The protagonist of John Langan’s The Fisherman (winner of the Bram Stoker award) is a widower who lost his young wife years ago and took up fishing as a better alternative to always being drunk and not having any food in his house. When he strikes up a friendship with another widower who has lost his entire family, the consequences are far beyond what either of them can imagine. When the friend suggests a new fishing spot, a place called “Dutchman’s Creek,” they are gifted with the story of Der Fisherman, a dark, otherworldly tale that occupies the middle bulk of the novel. The tale is one of reanimated corpses and a black ocean full of creatures that churns just on the other side of reality. Do they go to the creek anyway? Duh!
Nominally a horror story about a power mad goon summoning dark powers to bring back the dead and capture the hellish nightmares occupying the black ocean, it’s the black ocean of grief that looms over this novel like a thundercloud. It’s the hellish places our own grief takes us, the extremes to which we would capture that which we have lost.
What the protagonist in Peter Heller’s The Dog Stars has lost is the entire world, in fact. A deadly flu epidemic has wiped out most of the world’s population, and he lives at an abandoned airplane hanger with a scary man and his dog, Jasper. He laments the disappearance of trout, but fishes still. He flies reconnaissance missions in his little plane and desperately wonders if there’s someone out there who doesn’t want to murder and eat him. His grief at losing everyone he’s ever known, and the world at large, is only compounded by the knowledge that his dear dog, like all living creatures, won’t live forever. He places his hope in a stray transmission that implies there’s another operational airfield somewhere out there, if only he has the courage to seek it out.
The Dog Stars is bleak, for sure, and its prose is similar in cadence to that Lord of Bleakness, Cormac McCarthy. But interlaced with harsh reality is a sense of hope, for humanity, for love, for the small pleasures of life to outweigh the pain.
I hate to invoke the work of Hemingway, almost as much as I hate to evoke McCarthy, both writers hewing within a strict definition of masculinity and not a little misogyny to share between them. Heller upends that traditional narrative with the character of Bangley, a “man” in every old-fashioned sense: merciless, gun-loving, recalcitrant, reserved. An irredeemable and menacing character, until he isn’t.

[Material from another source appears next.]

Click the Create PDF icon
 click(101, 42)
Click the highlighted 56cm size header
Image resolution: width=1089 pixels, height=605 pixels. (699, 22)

Both novels find solace in fishing and friendship, in finding a thing or person (or dog) to help assuage the gaping voids in their hearts. They’re certainly not fun beach reads, but hey, you know what you’re asking for. The moral of the story is neatly summarized by Heller:
Admit it: you don’t have the slightest idea what you are doing, you never ever did With all the nets in the world, real or unreal. You swam around in a flashing confused school following the tail of the fish in front Pretty much. Nibbling at whatever passed, in whatever current you swam in.
- I listened to The Fisherman on audiobook, narrated by Johnny Campbell, and it was pretty damn good.
- The “black ocean” in The Fisherman, a dark reflection of our own world, reminds me a certain TV show’s “Upside Down.”